## Data rows
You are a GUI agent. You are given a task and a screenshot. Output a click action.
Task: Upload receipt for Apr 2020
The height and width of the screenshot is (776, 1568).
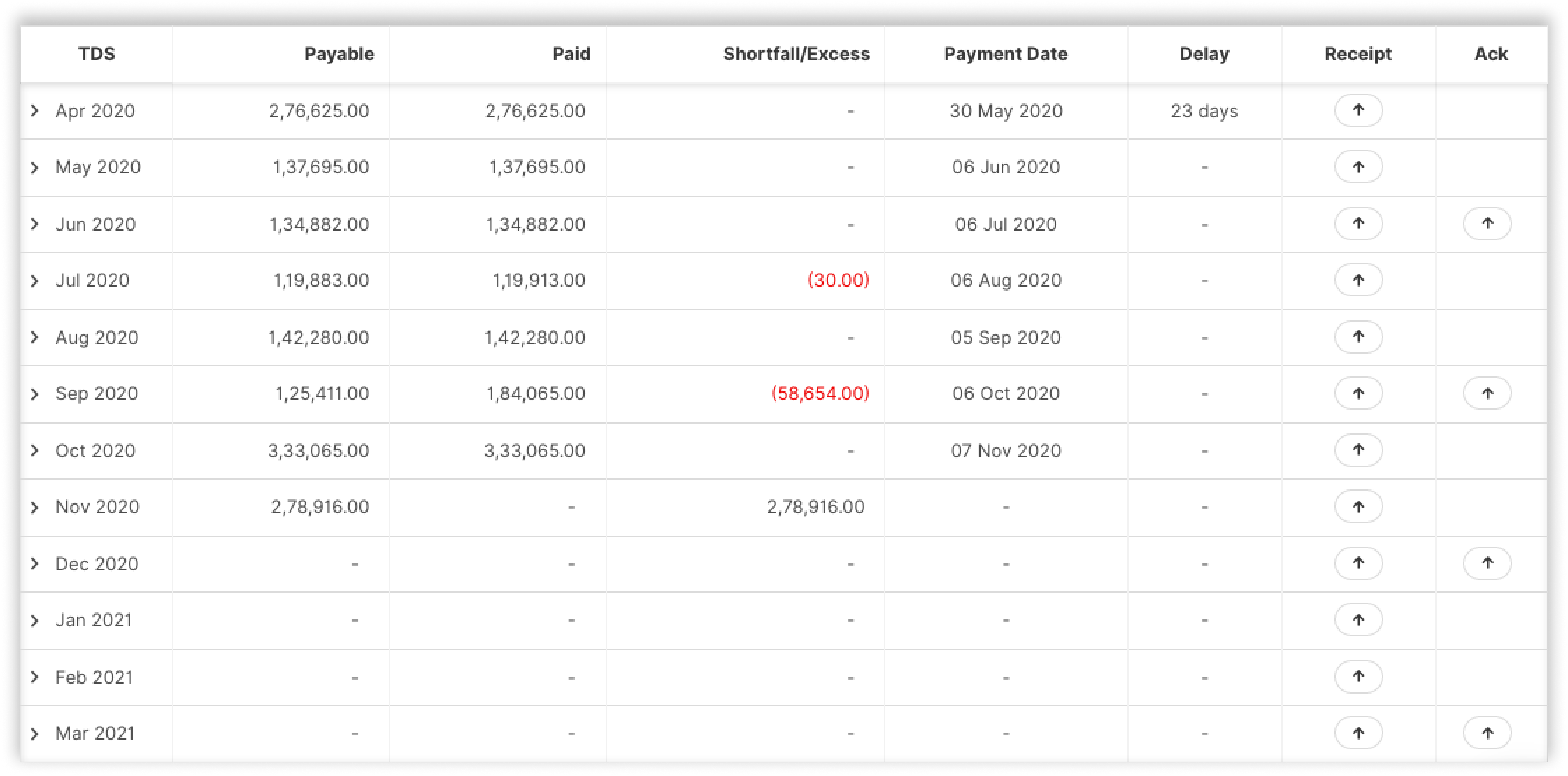click(1358, 110)
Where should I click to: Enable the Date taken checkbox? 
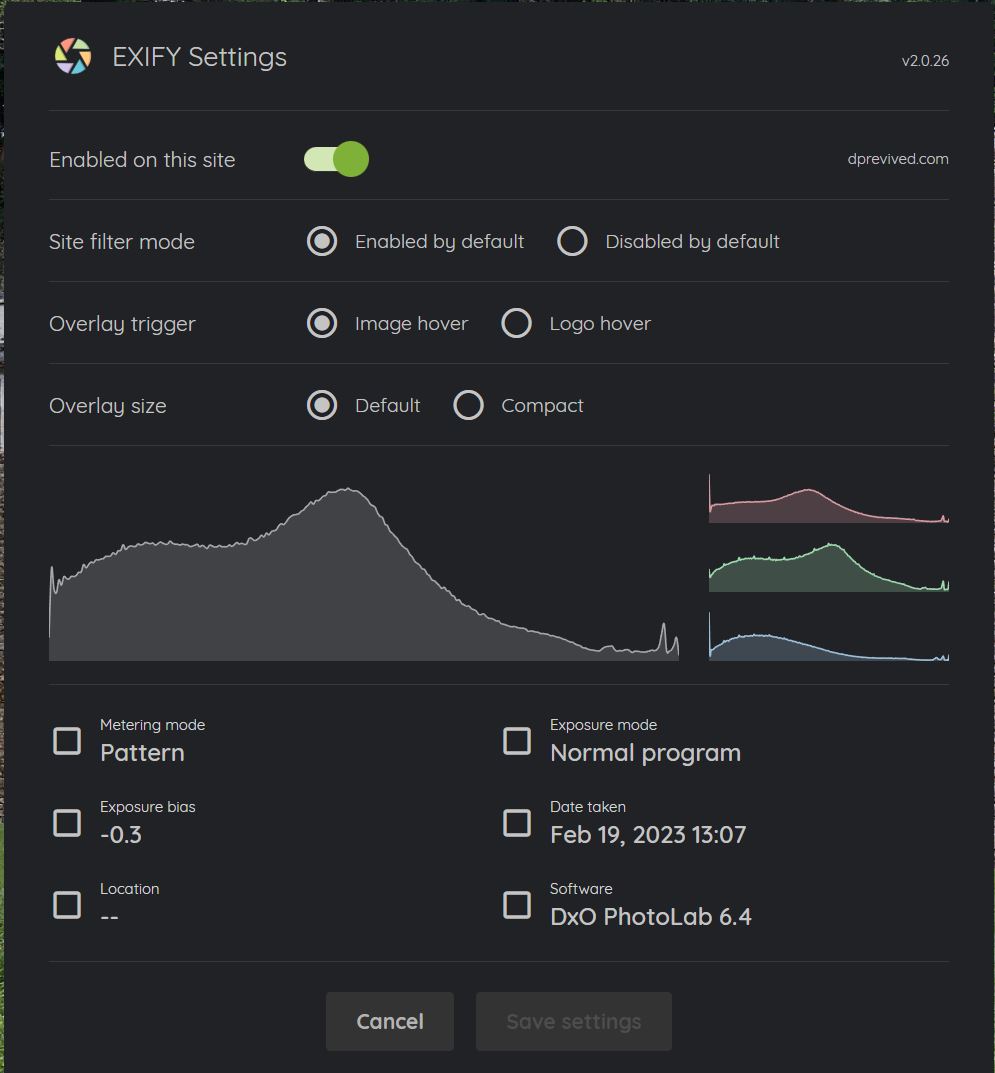[x=517, y=823]
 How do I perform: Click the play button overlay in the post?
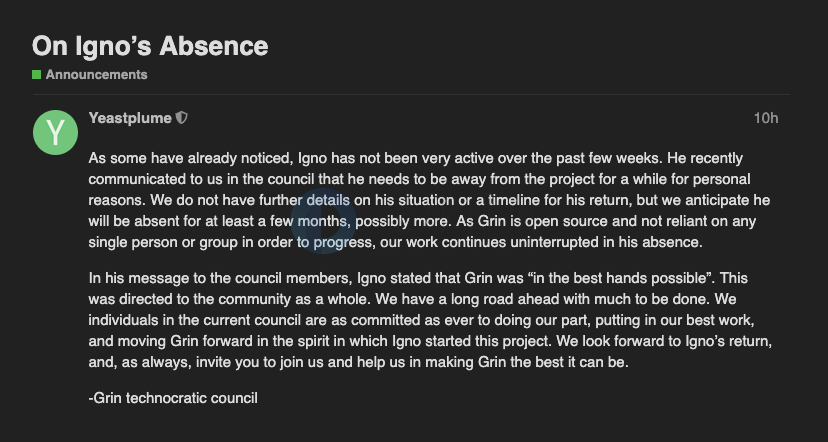323,221
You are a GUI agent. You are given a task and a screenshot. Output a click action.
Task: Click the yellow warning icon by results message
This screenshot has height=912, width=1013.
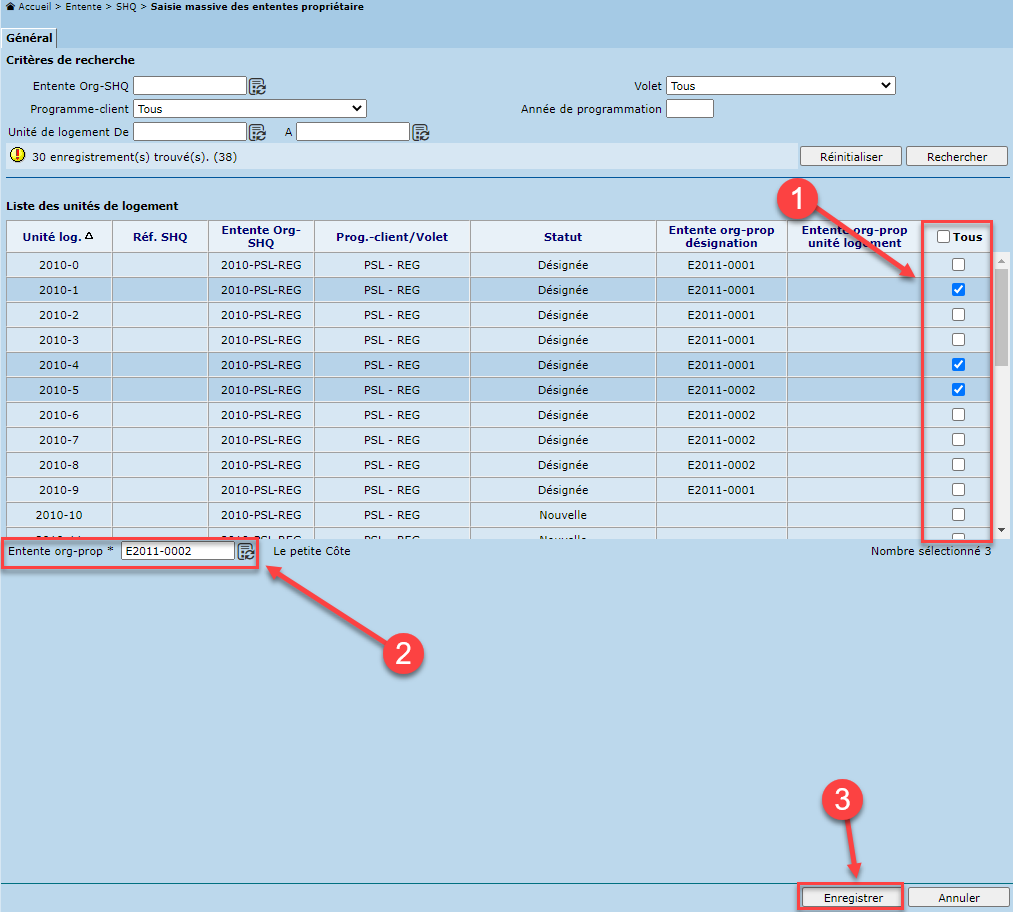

## Required work
Retype each of the records above word for word, leaving out the pictures.

## Right answer
You are a GUI agent. You are given a task and a screenshot. Output a click action.
Task: Upload receipt for Apr 2020
The height and width of the screenshot is (776, 1568).
click(1358, 110)
Where should I click to: Enable the Date taken checkbox? 
[x=517, y=823]
 How do I perform: Click the play button overlay in the post?
323,221
You are a GUI agent. You are given a task and a screenshot. Output a click action.
Task: Click the yellow warning icon by results message
This screenshot has height=912, width=1013.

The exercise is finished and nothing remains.